The time has come (perhaps has been here a while) to look at influencing the debate viz. the use of male circumcision in HIV prevention.
Obviously, this blog has held a skeptical view of male circumcision from the beginning. This practice has had a very long history of abuse and implementation in an ethical vacuum. The infant variety is in violation of every human rights tenet espoused in universally recognized fora, particularly that of the United Nations.
Today, it is clear the HIV/AIDS problem is likely to take on vector status in spreading the urge to mutilate. As has been noted below, the Stallings et al. study is no less supportive of female circumcision in HIV prevention. See (Stallings Abstract of Study.)It has gotten less press in the US, but it has not gone unnoticed in Africa. Viewing male and female circumcision as one problem instead of two, HIV/AIDS is driving a ruinous path through communities in more ways than one.

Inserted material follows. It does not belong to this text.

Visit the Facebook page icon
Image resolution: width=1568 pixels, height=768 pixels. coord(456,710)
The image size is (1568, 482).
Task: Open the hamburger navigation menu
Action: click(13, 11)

Hence, the question must be asked, do we outright oppose circumcision in all its varieties as a prophylactic measure on human rights grounds? Or do we seek to contain it by arguing it has a severely limited (but) appropriate place of implementation?
The Forum for Collaborative HIV Research has called for an independent body to oversee HIV prevention strategies to “reach out to stakeholders; facilitate the design and testing of
combination products; share information; establish links between donors and stakeholders; fill gaps in knowledge; reduce research duplication; and make recommendations regarding use of resources.”
This could be a positive development if the public could mobilize to lobby this body in favor of ethical approaches to the use of circumcision. To draw on Margaret Mead‘s observation of societal change, the public may end up being a small but dedicated group of human rights activists.
More on the call for an independent body for HIV prevention research oversight after the break.
[Feb 23, 2007]
“A New Era for HIV Prevention?” Forum for Collaborative HIV Research: The report says that with the increasing number of HIV prevention methods — including male circumcision, microbicides, female barrier methods, vaccines and pre-exposure prophylaxis — approaching Phase III clinical trials, the research field should find ways to support the capacity of trial sites; fill gaps in scientific knowledge; encourage collaboration among researchers and donors without hindering innovation; promote ownership of clinical trials among host communities; and prepare for worldwide delivery of new prevention methods. The report recommends the creation of an independent body to establish priorities and encourage collaboration. According to the report, the body would reach out to stakeholders; facilitate the design and testing of combination products; share information; establish links between donors and stakeholders; fill gaps in knowledge; reduce research duplication; and make recommendations regarding use of resources (Forum for Collaborative HIV Research release, 2/23).
Staff writers. Report Recommends Independent Body to Oversee HIV Prevention Research. Kaisernetworks.org, Daily Reports. February 23, 2007.